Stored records
---+---

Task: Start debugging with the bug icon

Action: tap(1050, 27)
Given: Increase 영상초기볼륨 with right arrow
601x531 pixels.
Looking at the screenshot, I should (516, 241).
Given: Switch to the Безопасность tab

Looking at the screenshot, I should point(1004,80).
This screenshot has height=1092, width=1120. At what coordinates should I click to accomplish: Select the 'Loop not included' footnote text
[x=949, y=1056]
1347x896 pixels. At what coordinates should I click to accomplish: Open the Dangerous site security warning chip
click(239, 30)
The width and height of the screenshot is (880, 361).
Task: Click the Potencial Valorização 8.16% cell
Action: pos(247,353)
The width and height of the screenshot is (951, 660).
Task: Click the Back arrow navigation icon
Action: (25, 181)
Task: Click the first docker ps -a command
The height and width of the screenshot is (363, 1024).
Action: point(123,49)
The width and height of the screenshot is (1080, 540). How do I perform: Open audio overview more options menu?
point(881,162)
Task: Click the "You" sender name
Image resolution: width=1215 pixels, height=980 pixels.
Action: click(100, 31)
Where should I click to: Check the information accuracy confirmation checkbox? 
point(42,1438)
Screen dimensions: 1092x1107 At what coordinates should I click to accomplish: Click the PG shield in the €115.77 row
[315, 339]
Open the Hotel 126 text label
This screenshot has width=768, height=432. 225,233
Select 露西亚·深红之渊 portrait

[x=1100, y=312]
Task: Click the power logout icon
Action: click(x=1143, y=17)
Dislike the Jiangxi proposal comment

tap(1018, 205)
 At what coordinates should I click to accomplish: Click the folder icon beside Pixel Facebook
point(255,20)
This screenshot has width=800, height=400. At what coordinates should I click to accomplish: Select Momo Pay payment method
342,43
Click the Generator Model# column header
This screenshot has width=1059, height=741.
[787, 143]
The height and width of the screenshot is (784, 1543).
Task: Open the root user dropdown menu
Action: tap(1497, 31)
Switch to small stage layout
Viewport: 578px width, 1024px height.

---+---

— Work required —
Give the data again, exactly.

— Solution to the exercise —
Task: Start debugging with the bug icon

Action: tap(1050, 27)
Given: Increase 영상초기볼륨 with right arrow
601x531 pixels.
Looking at the screenshot, I should (516, 241).
Given: Switch to the Безопасность tab

Looking at the screenshot, I should point(1004,80).
This screenshot has height=1092, width=1120. At what coordinates should I click to accomplish: Select the 'Loop not included' footnote text
[x=949, y=1056]
1347x896 pixels. At what coordinates should I click to accomplish: Open the Dangerous site security warning chip
click(239, 30)
The width and height of the screenshot is (880, 361).
Task: Click the Potencial Valorização 8.16% cell
Action: pos(247,353)
The width and height of the screenshot is (951, 660).
Task: Click the Back arrow navigation icon
Action: (25, 181)
Task: Click the first docker ps -a command
The height and width of the screenshot is (363, 1024).
Action: point(123,49)
The width and height of the screenshot is (1080, 540). How do I perform: Open audio overview more options menu?
point(881,162)
Task: Click the "You" sender name
Image resolution: width=1215 pixels, height=980 pixels.
Action: click(100, 31)
Where should I click to: Check the information accuracy confirmation checkbox? 
point(42,1438)
Screen dimensions: 1092x1107 At what coordinates should I click to accomplish: Click the PG shield in the €115.77 row
[315, 339]
Open the Hotel 126 text label
This screenshot has width=768, height=432. 225,233
Select 露西亚·深红之渊 portrait

[x=1100, y=312]
Task: Click the power logout icon
Action: click(x=1143, y=17)
Dislike the Jiangxi proposal comment

tap(1018, 205)
 At what coordinates should I click to accomplish: Click the folder icon beside Pixel Facebook
point(255,20)
This screenshot has width=800, height=400. At what coordinates should I click to accomplish: Select Momo Pay payment method
342,43
Click the Generator Model# column header
This screenshot has width=1059, height=741.
[787, 143]
The height and width of the screenshot is (784, 1543).
Task: Open the root user dropdown menu
Action: tap(1497, 31)
Switch to small stage layout
Viewport: 578px width, 1024px height.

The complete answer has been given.